XStream (and XML in general) is a very verbose format. Reading or writing large datasets in this format can cause an OutOfMemoryError and performance degradation.

13.2.3.3. Custom `ProblemIO`

Alternatively, you can implement your own ProblemIO implementation and configure it with the problemIOClass element:


    <problemBenchmarks>

      <problemIOClass>org.optaplanner.examples.machinereassignment.persistence.MachineReassignmentProblemIO</problemIOClass>

      <inputSolutionFile>data/machinereassignment/input/model_a1_1.txt</inputSolutionFile>

      ...

    </problemBenchmarks>

Warning

A ProblemIO implementation must be thread-safe.
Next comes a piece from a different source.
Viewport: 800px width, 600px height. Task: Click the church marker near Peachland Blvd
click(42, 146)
13.2.4. Writing the output solution of the benchmark runs

The best solution of each benchmark run can be written to the in the benchmarkDirectory. By default, this is disabled, because the files are rarely used and considered bloat. Also, on large datasets, writing the best solution of each single benchmark can take quite some time and memory (causing an OutOfMemoryError), especially in a verbose format like XStream.

You can enable to write the output solution in the benchmarkDirectory with writeOutputSolutionEnabled:


    <problemBenchmarks>

      ...

      <writeOutputSolutionEnabled>true</writeOutputSolutionEnabled>

      ...

    </problemBenchmarks>

13.2.5. Warming up the HotSpot compiler

Without a warm up, the results of the first (or first few) benchmarks are not reliable, because they will have lost CPU time on HotSpot JIT compilation (and possibly DRL compilation too).
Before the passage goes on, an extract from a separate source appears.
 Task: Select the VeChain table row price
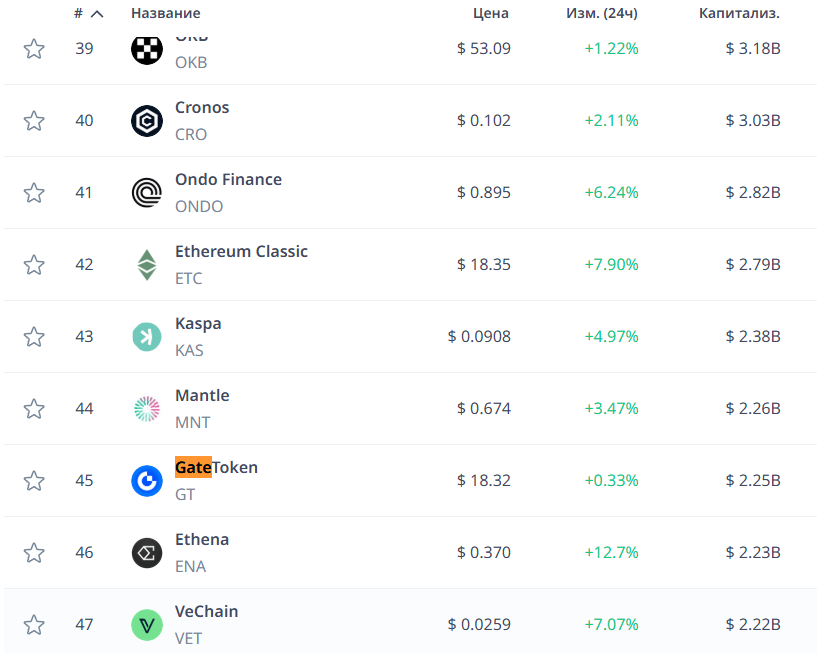pos(479,625)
The avoid that distortion, the benchmarker can run some of the benchmarks for a specified amount of time, before running the real benchmarks. Generally, a warm up of 30 seconds suffices:


<plannerBenchmark>

  ...

  <warmUpSecondsSpend>30</warmUpSecondsSpend>

  ...

</plannerBenchmark>

13.3. Benchmark report

13.3.1. HTML report

After the running a benchmark, a HTML report will be written in the benchmarkDirectory with the filename index.html. Open it in your browser. It has a nice overview of your benchmark including:

Summary statistics: graphs and tables
Problem statistics per inputSolutionFile
Each solver configuration (ranked): easy to copy and paste.
Benchmark information

The HTML report will use your default locale to format numbers. If you need to share the benchmark report with people from another country, you might want to overwrite the benchmarkReportLocale:


<plannerBenchmark>

  ...

  <benchmarkReportLocale>en_US</benchmarkReportLocale>

  ...

</plannerBenchmark>

13.3.2. Summary statistics

13.3.2.1. Best score summary (graph and table)

Shows the best score per inputSolutionFile for each solver configuration.

Useful for visualizing the best solver configuration.

Figure 13.1. Best score summary statistic

13.3.3. Statistic per data set (graph and CSV)

13.3.3.1. Enabling a problem statistic

The benchmarker supports outputting problem statistics as graphs and CSV (comma separated values) files to the benchmarkDirectory.

To configure graph and CSV output of a statistic, just add a problemStatisticType line:


<plannerBenchmark>

  <benchmarkDirectory>local/data/nqueens/solved</benchmarkDirectory>

  <inheritedSolverBenchmark>

    <problemBenchmarks>

      ...

      <problemStatisticType>BEST_SCORE</problemStatisticType>

      <problemStatisticType>CALCULATE_COUNT_PER_SECOND</problemStatisticType>

    </problemBenchmarks>

    ...

  </inheritedSolverBenchmark>

  ...

</plannerBenchmark>

Multiple problemStatisticType elements are allowed. Some statistic types might influence performance and benchmark results noticeably.

Note

These statistic per data set can slow down the solver noticeably, which can affect the benchmark results. That's why they are optional and not enabled by default.

The non-optional summary statistics cannot slow down the solver noticeably.

The following types are supported:

13.3.3.2. Best score over time statistic (graph and CSV)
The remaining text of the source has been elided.